Integrins promote axonal regeneration after injury of the nervous system

Abstract

Integrins are cell surface receptors that form the link between extracellular matrix molecules of the cell environment and internal cell signalling and the cytoskeleton. They are involved in several processes, e.g. adhesion and migration during development and repair. This review focuses on the role of integrins in axonal regeneration. Integrins participate in spontaneous axonal regeneration in the peripheral nervous system through binding to various ligands that either inhibit or enhance their activation and signalling. Integrin biology is more complex in the central nervous system. Integrins receptors are transported into growing axons during development, but selective polarised transport of integrins limits the regenerative response in adult neurons. Manipulation of integrins and related molecules to control their activation state and localisation within axons is a promising route towards stimulating effective regeneration in the central nervous system.

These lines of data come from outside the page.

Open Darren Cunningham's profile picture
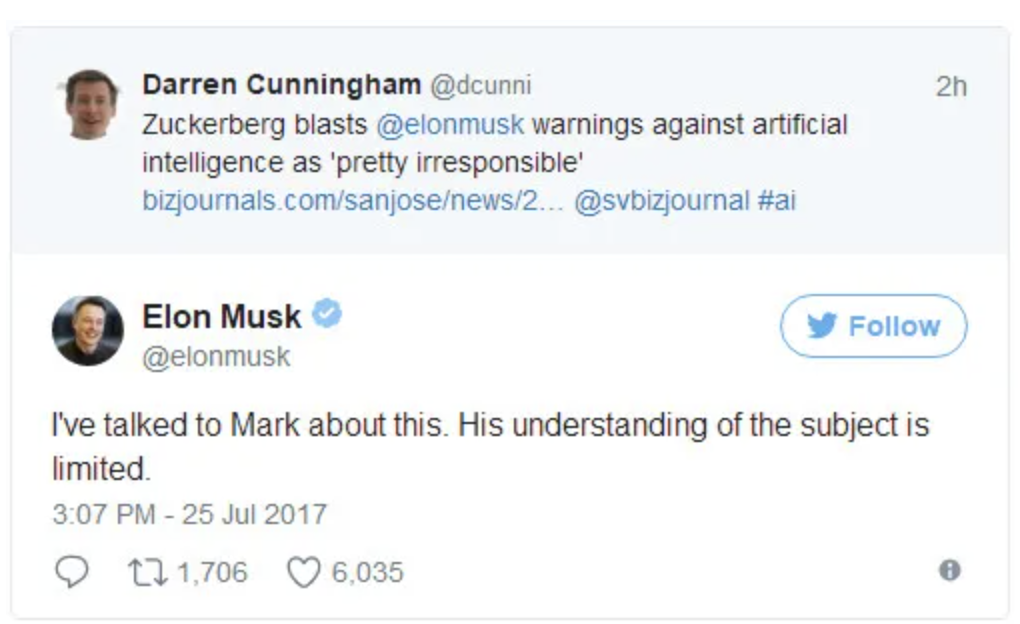Screen dimensions: 1020x624 [x=91, y=104]
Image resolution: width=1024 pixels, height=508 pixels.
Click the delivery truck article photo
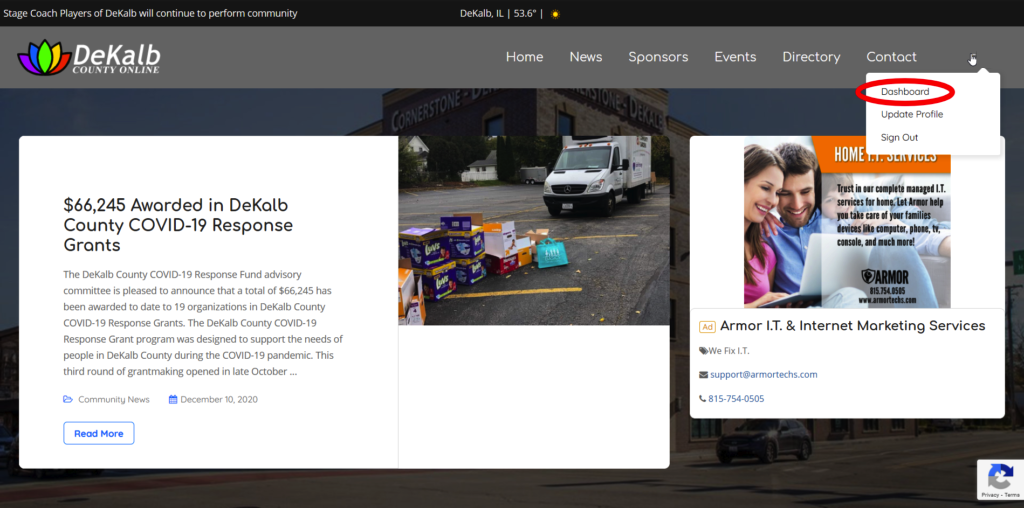(x=534, y=231)
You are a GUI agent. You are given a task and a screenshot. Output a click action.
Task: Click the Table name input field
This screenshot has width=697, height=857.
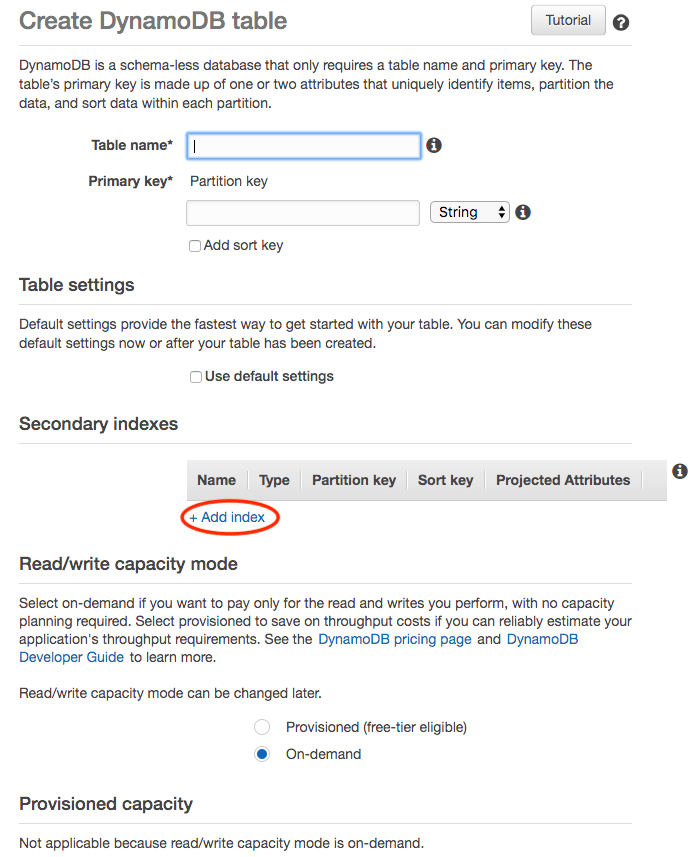[303, 145]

Keywords: axon regeneration; integrin; kindlin; receptor activation state; selective polarised transport; traumatic injury of the nervous system.

Figure 1

Integrins are localised to the growth cone of immature and peripheral nervous system neurons. Active and inactive integrins are present on the surface of the neuronal growth cone. However, only active integrins bind molecules of the extracellular matrix.

Figure 2

Molecular mechanisms of integrin inactivation after trauma in the nervous system. Integrins at the growth cones of regenerating axons are exposed to the extracellular environment of the lesion site. Integrins recruit focal adhesion kinases (FAKs) among others, which in turn, activate downstream signalling molecules such as protein kinase B (Akt3), phosphoinositide 3‐kinase (PI3K), Ras homolog gene family member A (RhoA), and Src kinase. However, most integrins exist in a bent, inactive state at the cell surface. The lesion site is rich in axon‐repulsive molecules, including Nogo‐A, myelin‐associated glycoprotein (MAG), class III semaphorins (Sema3s), and chondroitin sulphate proteoglycans (CSPGs). These molecules bind to several receptors, such as leukocyte common antigen‐related phosphatase (LAR), Nogo receptors (NgR1, NgR2), the plexin/neuropilin (PLXN/NRP) complex and protein tyrosine phosphatase σ (PTPσ), to suppress integrin signalling and axon regeneration. Nogo‐A binds to NgR1 and inhibits the phosphorylation of FAK. MAG is a direct ligand for integrins and stimulates integrin signalling. However, MAG also has an opposing effect by NgRs signalling that indirectly elevates intracellular calcium levels and stimulates clathrin‐mediated endocytosis of integrins. Most Sema3s mediate signalling via the PLXN/NRP receptor complex that results in inactivation of R‐Ras, which in turn interferes with integrin signalling, and activates ADP‐ribosylation factor 6 (ARF6) to remove integrins from the cell surface. Sema3A signalling results in the phosphorylation (Tyr397, Tyr576, Tyr577, Tyr925) and de‐phosphorylation (Tyr407, Tyr861) of different residues of FAK for Sema3A‐mediated axonal remodelling. CSPGs interact with many receptors, including LAR, NgR1 and PTPσ. The CSPG aggrecan has been shown to reduce FAK signalling, but the exact mechanisms remain to be identified. Other ligands such as ephrins, netrins and slits are also known to interfere with integrin signalling. In addition, there is evidence that integrin activation by kindlins and talins is inhibited by various regulatory mechanisms (illustrated as x).

Figure 3

Molecular mechanisms for integrin activation. Integrins exist in two activation states on the cell surface: a bent inactive and a straight active state. There are several ways to activate integrins: (i) cations such as Ca²⁺ and Mn²⁺ interact with a metal ion‐binding site at the ectodomain of the integrin to activate the receptor; (ii) kindlins and talins are two families of intracellular proteins that bind to the cytoplasmic tail of β1 integrins to activate the heterodimeric complex; (iii) the monoclonal antibody TS2/16 binds to the ectodomain of human β1 integrins to induce a conformational change and receptor activation. Activated integrins have their ectodomain exposed and bind extracellular matrix ligands, which leads to intracellular signalling and changes of the cytoskeleton. Activation of certain integrins can result in cell adhesion and axonal regeneration. FAK, focal adhesion kinase; ILK, integrin‐linked kinase; PI3K, phosphoinositide 3‐kinase.

Figure 4

Comparison of immature and mature central nervous system neurons. (A) Immature neurons do not have a fully developed axon initial segment and their axons have been shown to transport integrins both antero‐ and retrograde to an equal extent. Vesicles bound to ADP‐ribosylation factor 6 (ARF6)‐ and Ras‐associated binding (Rab) protein 11 (Rab11)‐GTP are retrograde transported, while vesicles bound to ARF6‐ and Rab11‐GDP move in the anterograde direction. (B) Mature neurons have developed an axon initial segment and are characterised with predominant retrograde axonal transport of integrins.